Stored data

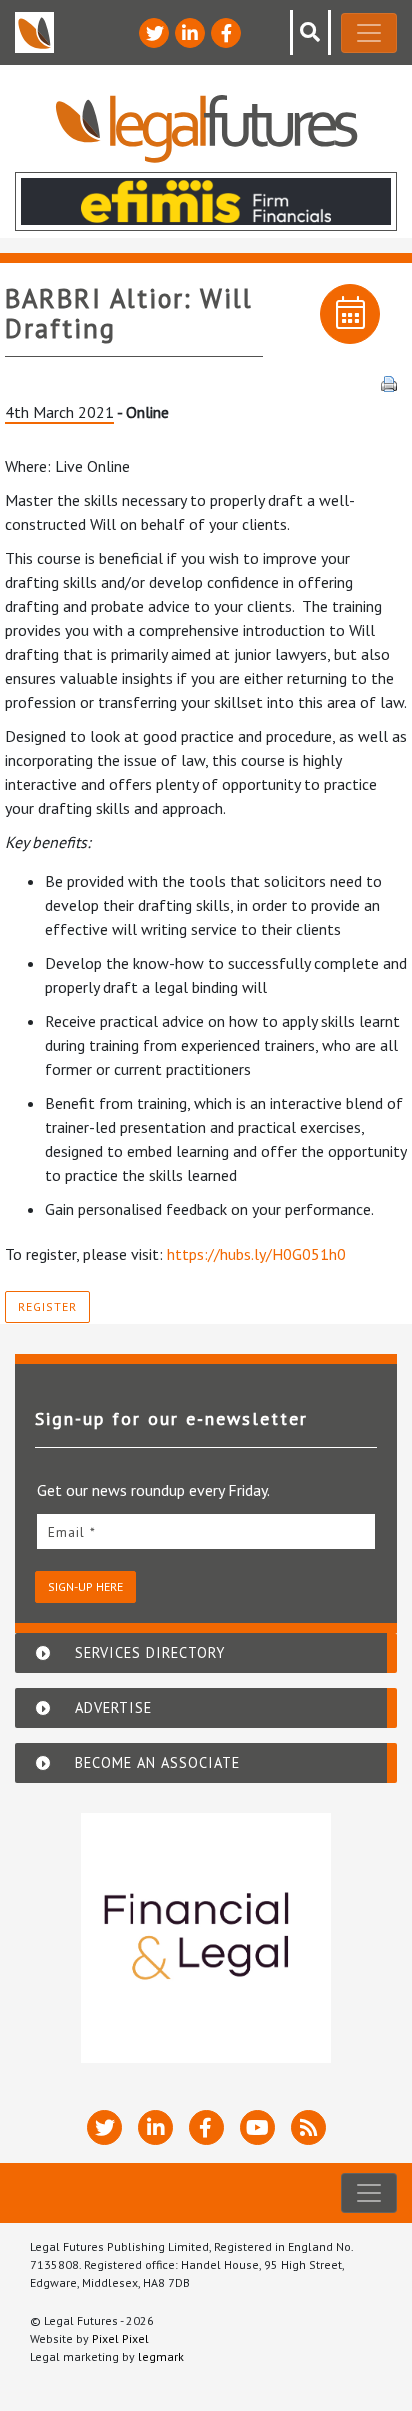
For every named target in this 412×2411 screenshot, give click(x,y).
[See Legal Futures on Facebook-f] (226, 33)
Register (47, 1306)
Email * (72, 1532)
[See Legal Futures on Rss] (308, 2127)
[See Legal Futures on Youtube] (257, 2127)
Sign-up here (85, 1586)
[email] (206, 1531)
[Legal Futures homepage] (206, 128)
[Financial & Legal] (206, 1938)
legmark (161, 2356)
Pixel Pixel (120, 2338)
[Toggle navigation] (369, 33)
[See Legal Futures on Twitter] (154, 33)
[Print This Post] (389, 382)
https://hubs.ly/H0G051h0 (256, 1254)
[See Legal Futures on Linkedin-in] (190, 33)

__Problem requirements__.
Please repeat exactly the data above from its first line to the line that contains "[email] (206, 1531)", inclusive, and leave every picture out.

__Result below__.
For every named target in this 412×2411 screenshot, give click(x,y).
[See Legal Futures on Facebook-f] (226, 33)
Register (47, 1306)
Email * (72, 1532)
[See Legal Futures on Rss] (308, 2127)
[See Legal Futures on Youtube] (257, 2127)
Sign-up here (85, 1586)
[email] (206, 1531)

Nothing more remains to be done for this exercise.